START STORED ROWS

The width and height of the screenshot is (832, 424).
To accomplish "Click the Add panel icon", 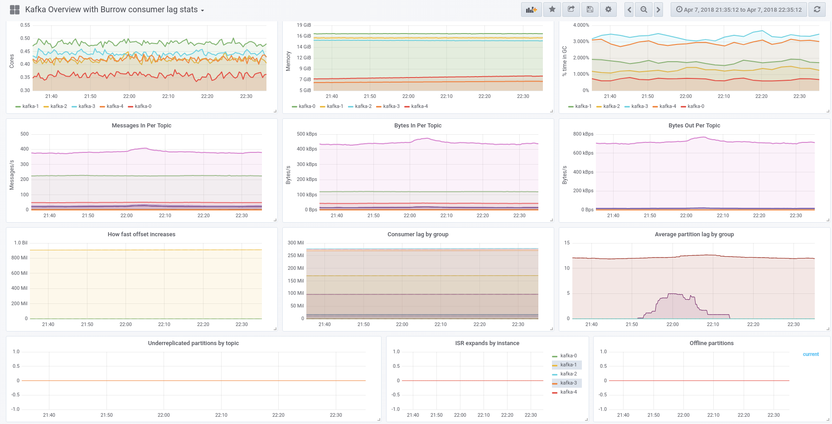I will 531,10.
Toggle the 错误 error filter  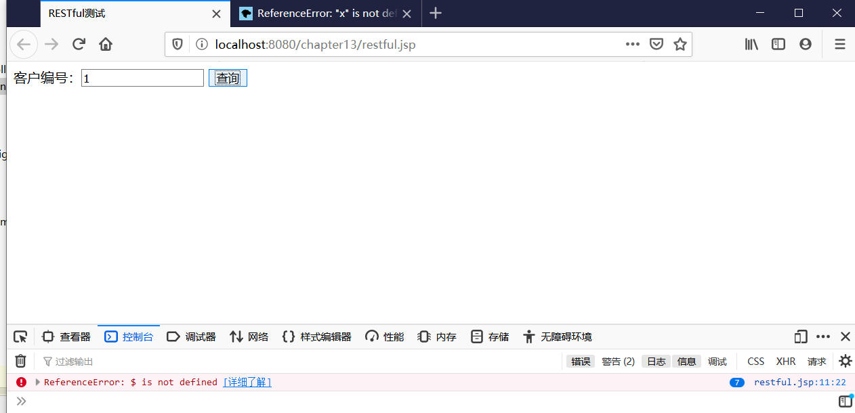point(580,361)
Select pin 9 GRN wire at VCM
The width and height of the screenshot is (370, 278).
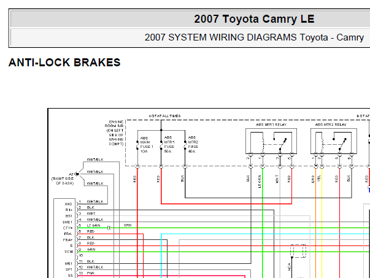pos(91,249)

END STORED ROWS
START STORED ROWS

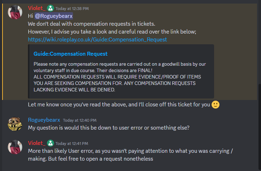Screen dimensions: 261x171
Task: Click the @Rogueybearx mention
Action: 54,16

END STORED ROWS
START STORED ROWS

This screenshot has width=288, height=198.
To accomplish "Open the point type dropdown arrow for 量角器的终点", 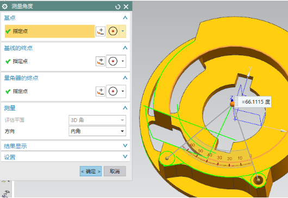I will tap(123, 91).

END STORED ROWS

◆ **PROBLEM TO SOLVE**
Copy the lines of the records starting at the one containing "Screen dimensions: 261x171" and ending at the one containing "Action: 54,16", with no pictures in your answer.

◆ **ANSWER FOR THIS EXERCISE**
Screen dimensions: 261x171
Task: Click the @Rogueybearx mention
Action: 54,16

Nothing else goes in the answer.